One of the best writing lessons I ever had came
from my first editor, Gene Price of the
Goldsboro News-Argus, an afternoon daily
in North Carolina.
He told me to read the 23rd Psalm, the one that
begins “The Lord is my shepherd; I shall not
want.” Mr. Price wasn’t trying to convert me from
my heathen ways. No, he wanted me to see the
rhythm and grace of biblical language, how it
uses plain words, strong nouns and verbs with a
minimum of adjectives and adverbs to paint
powerful images.
No doubt about it, the poetry in the Bible is
some of the most beautiful language ever penned.
A writer could do a lot worse, whatever his
religion, than studying the writing in that book
and soaking up its cadences.
Years later, I came across a
famous passage from Orwell
that reinforces the lesson by way of comparison.

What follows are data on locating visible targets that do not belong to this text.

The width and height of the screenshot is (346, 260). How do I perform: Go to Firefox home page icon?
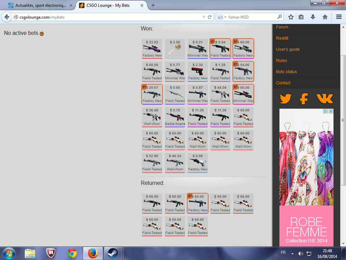pyautogui.click(x=325, y=17)
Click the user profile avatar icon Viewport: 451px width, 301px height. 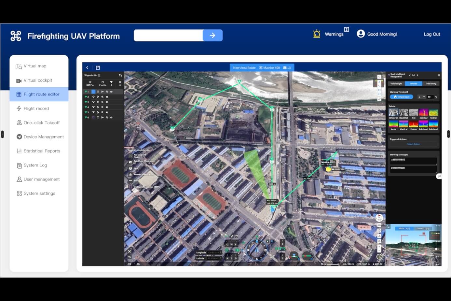[x=361, y=34]
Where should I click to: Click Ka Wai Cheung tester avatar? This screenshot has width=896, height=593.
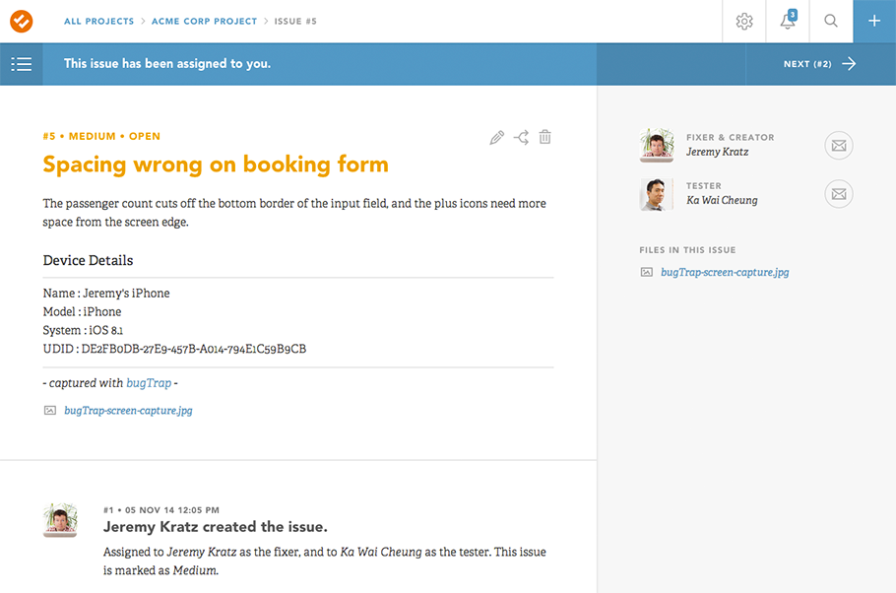tap(657, 194)
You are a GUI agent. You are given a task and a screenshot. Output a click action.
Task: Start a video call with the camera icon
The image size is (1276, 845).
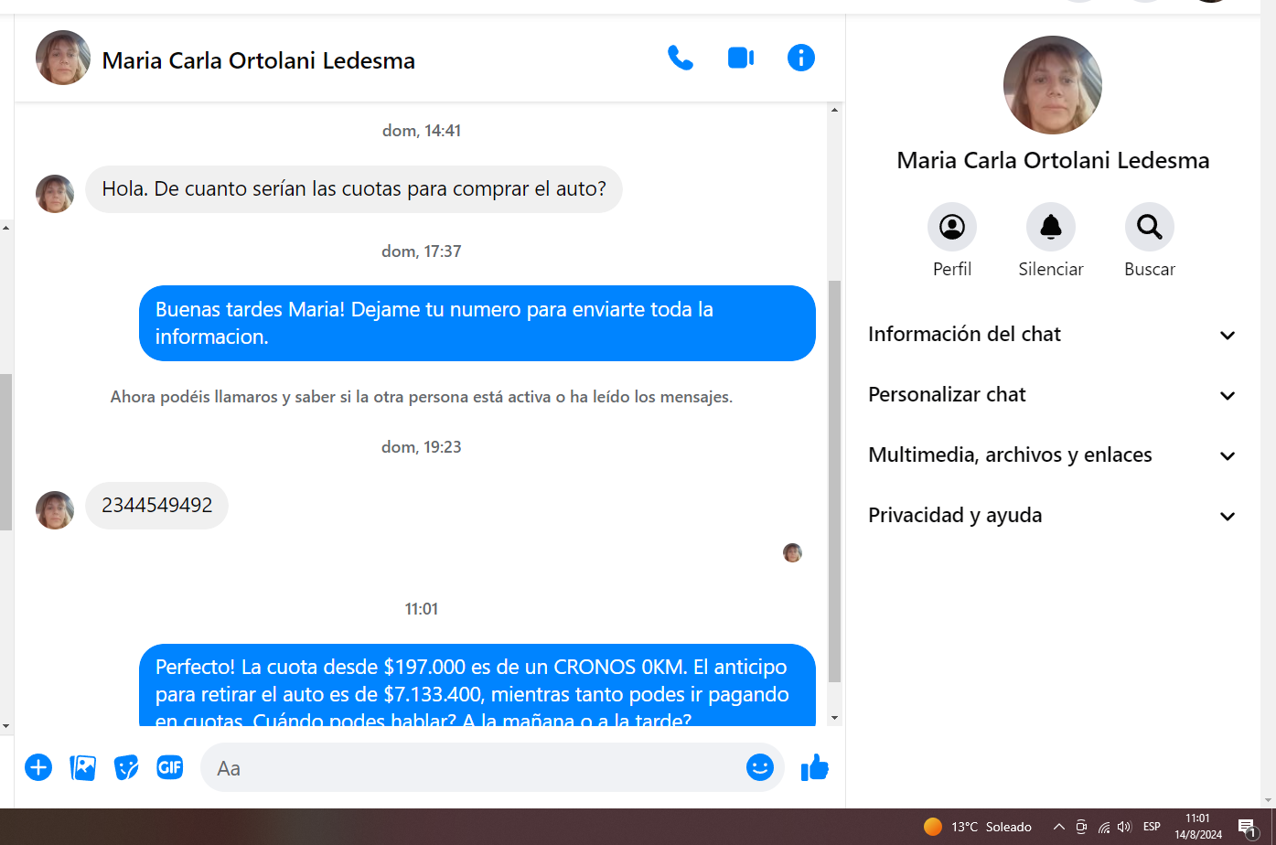740,59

Orwell took a verse from Ecclesiastes and
rendered it into the mind-numbing mush that
passes for writing among bureaucrats and some
academicians:
Objective considerations of
contemporary phenomena compel the conclusion that
success or failure in competitive activities
exhibits no tendency to be commensurate with
innate capacity, but that a considerable element
of the unpredictable must invariably be taken
into account.
Here’s the passage as it should read:
I returned and saw under the sun,
that the race is not to the swift, nor the battle
to the strong, neither yet bread to the wise, nor
yet riches to men of understanding, nor yet
favour to men of skill; but time and chance
happeneth to them all.
Beautiful.
That excerpt is from Orwell’s essay “Politics and
the English Language,” May 1945. If you haven’t
read it, or haven’t read it lately, follow the
link above. You’ll find that Orwell’s commentary
is as fresh and as valid as if it had been
written last week.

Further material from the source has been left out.